Every token — input or output — contributes equally to KV cache size. In this benchmark, most of the KV cache derives from the input because prompt length (4096) far exceeds maximum generation length (512). This design ensures deterministic and immediate pressure on the KV cache during prefill, while keeping requests active long enough to observe decode phase dynamics.
This configuration (long input, moderate output) is standard in LLM serving benchmarks. It enables clear observation of KV cache saturation, scheduler behavior, and preemption events. Increasing output length would amplify these effects without modifying the fundamental system dynamics.
Appendix B — Unexplored Parameters and Known Limitations
kv_load_failure_policy. By default, failed KV block loads from CPU fall back to local recompute. Setting it to fail could isolate the pure connector effect by eliminating the recompute safety net. Not recommended in production but potentially useful for cleaner benchmark data.
Chunked Prefill tuning (max_num_batched_tokens). Controls how many tokens are processed per prefill step. Smaller values improve ITL but worsen TTFT, directly interacting with the OffloadingConnector’s work to reinsert preempted requests. Not varied in this benchmark.
CUDA Graphs with reduced max-model-len. An alternative to –enforce-eager: re-enable CUDA graphs while further reducing max-model-len to compensate. CUDA graphs improve decode throughput; this configuration could produce higher overall throughput while still triggering frequent preemptions. The trade-off between decode throughput and preemption frequency was not explored.
NIXL backend. vLLM supports the NixlConnector for highly efficient cross-process KV transfers. Relevant for disaggregated prefill/decode multi-instance configurations, outside the scope of this single-GPU study.
Hardware-specific applicability. The RTX 4070 Super with PCIe 4.0 sits at a specific bandwidth tier where transfer cost and recompute cost are approximately comparable. On hardware with lower bandwidth (PCIe 3.0), we would expect offloading to become counterproductive as transfer costs exceed recompute costs.
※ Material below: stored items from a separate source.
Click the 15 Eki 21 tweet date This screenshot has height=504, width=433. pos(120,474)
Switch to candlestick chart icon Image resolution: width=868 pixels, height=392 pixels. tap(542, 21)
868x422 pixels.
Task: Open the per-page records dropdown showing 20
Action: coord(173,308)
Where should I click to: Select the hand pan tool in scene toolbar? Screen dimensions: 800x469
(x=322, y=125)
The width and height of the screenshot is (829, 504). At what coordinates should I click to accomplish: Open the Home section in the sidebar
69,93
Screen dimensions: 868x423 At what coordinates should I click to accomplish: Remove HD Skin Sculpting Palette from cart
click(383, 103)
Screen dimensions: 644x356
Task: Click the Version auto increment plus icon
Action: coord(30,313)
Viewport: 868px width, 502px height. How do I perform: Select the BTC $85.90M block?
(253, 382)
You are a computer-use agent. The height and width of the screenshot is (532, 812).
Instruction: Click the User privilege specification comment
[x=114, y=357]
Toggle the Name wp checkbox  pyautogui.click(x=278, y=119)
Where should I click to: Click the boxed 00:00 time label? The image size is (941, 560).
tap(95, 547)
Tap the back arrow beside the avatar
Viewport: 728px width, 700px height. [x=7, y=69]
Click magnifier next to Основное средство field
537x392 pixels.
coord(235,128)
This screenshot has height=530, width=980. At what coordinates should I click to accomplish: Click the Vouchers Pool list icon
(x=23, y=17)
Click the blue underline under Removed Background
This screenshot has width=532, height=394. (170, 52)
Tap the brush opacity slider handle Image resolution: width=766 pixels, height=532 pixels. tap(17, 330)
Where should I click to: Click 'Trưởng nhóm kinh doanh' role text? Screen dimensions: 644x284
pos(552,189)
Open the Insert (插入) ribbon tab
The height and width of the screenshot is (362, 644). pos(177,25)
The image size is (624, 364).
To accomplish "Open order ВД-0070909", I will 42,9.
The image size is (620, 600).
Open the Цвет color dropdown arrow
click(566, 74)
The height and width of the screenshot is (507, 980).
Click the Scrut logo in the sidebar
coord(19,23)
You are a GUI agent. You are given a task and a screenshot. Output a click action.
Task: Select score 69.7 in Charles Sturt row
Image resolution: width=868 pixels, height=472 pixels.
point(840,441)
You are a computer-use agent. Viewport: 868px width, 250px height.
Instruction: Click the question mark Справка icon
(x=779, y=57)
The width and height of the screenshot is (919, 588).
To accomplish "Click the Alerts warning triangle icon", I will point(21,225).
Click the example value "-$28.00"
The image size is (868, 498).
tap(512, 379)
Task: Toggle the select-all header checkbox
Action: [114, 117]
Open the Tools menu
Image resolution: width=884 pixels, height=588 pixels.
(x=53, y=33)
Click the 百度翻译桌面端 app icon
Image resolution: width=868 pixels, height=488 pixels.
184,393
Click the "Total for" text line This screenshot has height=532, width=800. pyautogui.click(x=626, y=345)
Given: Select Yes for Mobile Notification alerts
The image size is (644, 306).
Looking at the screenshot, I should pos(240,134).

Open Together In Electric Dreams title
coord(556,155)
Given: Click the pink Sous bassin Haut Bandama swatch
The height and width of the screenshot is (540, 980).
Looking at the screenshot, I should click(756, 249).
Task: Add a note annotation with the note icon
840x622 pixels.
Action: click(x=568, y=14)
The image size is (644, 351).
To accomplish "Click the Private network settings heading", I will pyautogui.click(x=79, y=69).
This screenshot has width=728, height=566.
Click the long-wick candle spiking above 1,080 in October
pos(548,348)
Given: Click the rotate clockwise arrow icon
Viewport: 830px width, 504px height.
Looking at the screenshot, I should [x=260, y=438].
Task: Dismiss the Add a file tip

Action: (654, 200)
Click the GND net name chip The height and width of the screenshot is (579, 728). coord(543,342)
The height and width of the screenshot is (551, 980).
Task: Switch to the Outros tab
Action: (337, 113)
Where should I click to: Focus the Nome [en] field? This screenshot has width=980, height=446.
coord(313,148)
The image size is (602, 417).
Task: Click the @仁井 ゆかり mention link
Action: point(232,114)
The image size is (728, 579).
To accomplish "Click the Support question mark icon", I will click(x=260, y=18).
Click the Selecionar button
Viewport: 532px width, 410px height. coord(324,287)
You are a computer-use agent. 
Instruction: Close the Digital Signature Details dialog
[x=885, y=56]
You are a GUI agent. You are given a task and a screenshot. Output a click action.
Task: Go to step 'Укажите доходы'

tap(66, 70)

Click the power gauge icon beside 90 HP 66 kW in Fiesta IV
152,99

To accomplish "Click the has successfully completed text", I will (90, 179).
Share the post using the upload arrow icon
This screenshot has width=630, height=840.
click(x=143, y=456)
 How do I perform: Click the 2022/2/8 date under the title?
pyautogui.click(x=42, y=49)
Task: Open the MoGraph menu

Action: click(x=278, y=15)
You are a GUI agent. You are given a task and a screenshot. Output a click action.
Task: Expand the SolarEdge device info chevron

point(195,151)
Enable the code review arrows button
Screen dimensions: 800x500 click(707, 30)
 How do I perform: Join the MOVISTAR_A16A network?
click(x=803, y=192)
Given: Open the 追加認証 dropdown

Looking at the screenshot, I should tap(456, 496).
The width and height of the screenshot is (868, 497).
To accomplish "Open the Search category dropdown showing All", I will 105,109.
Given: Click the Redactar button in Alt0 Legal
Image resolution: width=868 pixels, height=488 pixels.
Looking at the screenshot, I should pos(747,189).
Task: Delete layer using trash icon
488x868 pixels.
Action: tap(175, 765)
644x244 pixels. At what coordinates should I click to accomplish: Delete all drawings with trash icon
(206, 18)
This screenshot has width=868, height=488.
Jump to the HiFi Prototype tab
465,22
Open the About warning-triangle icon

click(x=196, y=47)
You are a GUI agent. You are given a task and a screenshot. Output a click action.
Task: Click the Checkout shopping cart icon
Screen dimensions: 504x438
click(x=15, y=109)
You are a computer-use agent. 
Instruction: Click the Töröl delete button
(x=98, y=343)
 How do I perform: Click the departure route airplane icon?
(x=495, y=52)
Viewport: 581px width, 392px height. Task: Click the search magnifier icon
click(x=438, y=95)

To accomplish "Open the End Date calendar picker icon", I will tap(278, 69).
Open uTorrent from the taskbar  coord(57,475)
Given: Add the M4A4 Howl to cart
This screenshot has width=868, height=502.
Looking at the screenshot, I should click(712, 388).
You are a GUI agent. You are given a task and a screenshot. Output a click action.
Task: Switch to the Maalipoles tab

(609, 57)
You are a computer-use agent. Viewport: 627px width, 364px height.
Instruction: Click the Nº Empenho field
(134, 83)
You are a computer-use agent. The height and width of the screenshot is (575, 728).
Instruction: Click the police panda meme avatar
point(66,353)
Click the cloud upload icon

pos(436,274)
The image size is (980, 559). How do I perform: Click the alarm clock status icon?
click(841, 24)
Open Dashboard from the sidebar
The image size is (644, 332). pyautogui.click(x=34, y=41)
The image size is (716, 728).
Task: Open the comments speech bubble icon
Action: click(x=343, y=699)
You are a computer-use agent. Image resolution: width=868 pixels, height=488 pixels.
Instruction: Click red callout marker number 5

On hardware with substantially higher bandwidth (NVLink C2C, Grace Hopper), we would expect offloading benefits to increase significantly. These are projections based on bandwidth ratios; they have not been experimentally validated.
Study Limitations
- Single consumer GPU with 12 GB VRAM
- PCIe 4.0 interconnect
- Single model (Qwen3-8B-AWQ)
- Single synthetic workload profile
- Random prompts (no prefix reuse)
- Focus on vLLM 0.15.1 behavior within this perimeter
Results should not be automatically extended to NVLink platforms, Grace Hopper, Blackwell, or to multi-turn workloads with shared prefixes.
The practical conclusion for consumer hardware operators is clear: optimize the scheduler first, then evaluate offloading. Without the first step, the second risks remaining technically active but operationally marginal.